The Taliban claims to be new, reformed. They say they’ll liberate the women and have open schools for everyone. What a bunch of crap. Those zebras are either white animals with black stripes, or black animals with white stripes. Anyway you look at them, they are the same critters.
The only thing that will change them, turn them into self respecting and neighbor respecting citizens, is three generations of freedom surrounding them.  What that means is they and their children will have to be recycled in the natural way, so the grandchildren will be free and positive thinkers and contributors. 
Q8.  Will Afghanistan, free of foreign influences and after a period of expected internal disruption, restabilize itself under a strong centralized leader as some experts predict?

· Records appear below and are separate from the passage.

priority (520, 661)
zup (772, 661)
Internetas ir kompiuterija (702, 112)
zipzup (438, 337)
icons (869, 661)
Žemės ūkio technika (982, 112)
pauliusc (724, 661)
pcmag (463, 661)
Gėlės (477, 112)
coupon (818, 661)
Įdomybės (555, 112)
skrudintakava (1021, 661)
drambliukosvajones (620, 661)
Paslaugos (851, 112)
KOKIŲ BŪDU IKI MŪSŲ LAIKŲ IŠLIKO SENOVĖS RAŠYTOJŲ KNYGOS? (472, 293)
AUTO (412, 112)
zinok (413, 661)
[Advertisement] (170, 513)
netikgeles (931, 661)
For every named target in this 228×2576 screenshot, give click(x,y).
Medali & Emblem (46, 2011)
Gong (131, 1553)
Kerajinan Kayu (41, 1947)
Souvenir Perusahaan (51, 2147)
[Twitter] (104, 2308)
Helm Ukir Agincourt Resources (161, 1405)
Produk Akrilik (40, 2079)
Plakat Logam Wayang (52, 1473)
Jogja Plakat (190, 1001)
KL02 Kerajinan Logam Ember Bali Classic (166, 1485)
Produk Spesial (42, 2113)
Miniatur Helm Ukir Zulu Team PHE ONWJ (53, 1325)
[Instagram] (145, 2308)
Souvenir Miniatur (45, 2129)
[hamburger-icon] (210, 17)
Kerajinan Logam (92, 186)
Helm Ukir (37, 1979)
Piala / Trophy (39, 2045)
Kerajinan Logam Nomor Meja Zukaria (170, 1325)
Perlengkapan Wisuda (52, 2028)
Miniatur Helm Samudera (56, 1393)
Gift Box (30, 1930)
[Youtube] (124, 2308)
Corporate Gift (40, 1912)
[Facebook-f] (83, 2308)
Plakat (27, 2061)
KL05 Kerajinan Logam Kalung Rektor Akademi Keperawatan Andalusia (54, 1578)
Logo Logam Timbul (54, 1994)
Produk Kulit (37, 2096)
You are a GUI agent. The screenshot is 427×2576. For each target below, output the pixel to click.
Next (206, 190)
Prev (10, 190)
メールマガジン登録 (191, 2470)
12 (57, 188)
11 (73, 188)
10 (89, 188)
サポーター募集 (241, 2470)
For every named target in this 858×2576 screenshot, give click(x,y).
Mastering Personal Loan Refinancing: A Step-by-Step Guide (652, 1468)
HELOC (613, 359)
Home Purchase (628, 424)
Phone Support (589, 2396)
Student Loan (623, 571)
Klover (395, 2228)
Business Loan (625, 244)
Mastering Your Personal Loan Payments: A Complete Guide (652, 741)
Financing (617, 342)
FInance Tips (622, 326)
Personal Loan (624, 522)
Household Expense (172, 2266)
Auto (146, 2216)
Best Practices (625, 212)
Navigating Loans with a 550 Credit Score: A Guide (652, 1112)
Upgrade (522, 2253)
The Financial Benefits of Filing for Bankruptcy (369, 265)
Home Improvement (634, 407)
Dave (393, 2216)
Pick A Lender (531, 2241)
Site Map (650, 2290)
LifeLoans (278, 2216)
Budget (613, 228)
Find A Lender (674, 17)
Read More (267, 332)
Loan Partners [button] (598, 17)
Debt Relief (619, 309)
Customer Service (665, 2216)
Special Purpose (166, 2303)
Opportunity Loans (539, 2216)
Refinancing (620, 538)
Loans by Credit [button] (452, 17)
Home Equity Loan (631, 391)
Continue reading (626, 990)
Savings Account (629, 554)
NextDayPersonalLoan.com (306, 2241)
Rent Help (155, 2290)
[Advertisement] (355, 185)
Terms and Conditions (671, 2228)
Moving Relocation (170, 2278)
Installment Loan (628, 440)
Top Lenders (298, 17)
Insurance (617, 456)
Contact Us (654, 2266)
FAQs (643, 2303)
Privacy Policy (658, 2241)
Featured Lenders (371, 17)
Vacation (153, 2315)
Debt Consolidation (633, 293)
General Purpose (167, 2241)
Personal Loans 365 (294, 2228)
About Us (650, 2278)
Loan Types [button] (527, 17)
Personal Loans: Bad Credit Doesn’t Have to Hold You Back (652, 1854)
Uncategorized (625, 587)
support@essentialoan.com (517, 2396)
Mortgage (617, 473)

The Greater Himalayan Common Market will reduce the need for foreign influence by encouraging Afghanis to be positively reliant on their neighbors. Without the GHCM, the "period of expected internal disruption" will revert to tribal warfare that existed long before Hannibal and Timur-the-Lame (Tammerlane to the undereducated) crushed, murdered and smashed their ways through this part of the world. With the GHCM, the all important ingredient of Hope (I hate to use a falsetto Obamaism) will bloom within the hearts, minds and souls of the people. 
Q9.  Can India’s long term financial investment and considerable influence in Afghanistan be stabilizing or is it likely to lead to increasing military threat against Pakistan?
India wants to be, and will be, a stabilizing influence, particularly under the guidance and ground rules of the GHCM. The Pakistanis have an equal responsibility. To meet this, they need to get over their angry inferiority complex and become pro-GHCM for their own survival leading to worldwide prosperity.  
Q10. If, as many believe, Islamic extremism is a minor secondary influence in the Pashtun/Tribal conflicts in the Af-Pak theatre, why has this not been factored in?
I think it is ridiculous to believe Islamic extremism is a minor secondary influence in the region. Does anyone actually believe Christian or Jewish extremism doesn’t exist? Or Hindu extremism? How about Shinto extremism? Or Atheistic extremism? To believe otherwise is to be totally naïve. Of course they exist. Religious and anti-religious extremism is the devil’s workshop, not God’s. It has been responsible for the horrific deaths of 100s of millions of humans in this cycle of our lowly creation alone.
The answer is to neutralize religious terrorism.  The way to neutralize it in the Af-Pak region is with the Greater Himalayan Common Market. This will not be trivial, but it is an worthwhile endeavor.
There will be time for the GHCM to be a thriving enterprise of  economic well-being before I leave this creation for good. There will be a time for true spirituality to rise again, in parallel with prosperity and respect for the peoples of that part of the world.
What we’re doing in the United States may seem hard. It may seem difficult. It may seem expensive. But it is so much cheaper and beneficial to the world than the alternative.  

Bio: Tom Dillman



U.S. Army Veteran; First Cavalry, Korean DMZ and Ho Chi Minh Trail, Laos; Electrical Engineer, Physicist and Mathematician, Presidential and Key Executive MBA; Corporate Vice President and President in computer Industry, first novel in Publisher requested rewrite phase; second novel in editing phase. Culturally relaxed, fiscally conservative.